Nissan Stadium is quiet, but radiating with anxious excitement. The titular lyrics of each album loop in between the heavily reverbed repeating line: “it’s been a long time coming.” Dancers float across the stage carrying sunset tapestries on their backs, blooming like dahlias.
The energy builds: “My name is Taylor, and I was born in 1989…Loving him was Red.” The LED wristband on our hands light up, glowing pink and white as it illuminates in sync with each synth of the instrumental.
“Meet me at Midnight … Lover … Lover.” In a cathartic flash, the music crescendos and Taylor Swift appears from beneath one of the tapestries, standing on the pastel riser in a pink and blue bodysuit singing: “It’s you and me, that’s my whole word.” The Eras Tour has just begun in Nashville.
Nearly two years and a journey across the globe later, the tour has consumed the lives of millions worldwide. The Eras Tour, all 149 shows played and 517 hours of music performed, is a once in a lifetime endeavor that has led to the birth of a new era of live music.
With hundreds of thousands of fans joining Swift every night, whether that be in person or watching a grainy live stream from miles away, the beast of a performance has infiltrated culture since its inception.
This tour is nothing like we’ve seen before because it was a dynamic, breathing thing.
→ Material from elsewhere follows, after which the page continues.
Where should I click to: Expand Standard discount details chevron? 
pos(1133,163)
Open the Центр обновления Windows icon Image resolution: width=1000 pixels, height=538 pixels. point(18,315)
This is seen in the fact that, as fans, we’re still a part of the phenomenon and the allure long after that “Karma” confetti has collected on the floor of our stadium: hanging our show’s poster on our walls, wearing merchandise we bought at the show, and tuning in online every weekend to see what heartwrenching mashup she’ll play next; we’re still involved in the culture of the show.
I, Hayden Arnett, went to the first Nashville show, and I, Marlee Fleming, went to both Nashville and New Orleans, and observed this first hand. Each city took on a new energy for the weekend that Eras was in town.
It was as though the cities themselves were putting on an Eras Tour outfit of their own: bars and restaurants had Eras themed menu items, arts and craft shops were cleaned out of supplies, and Etsy shops boomed with business.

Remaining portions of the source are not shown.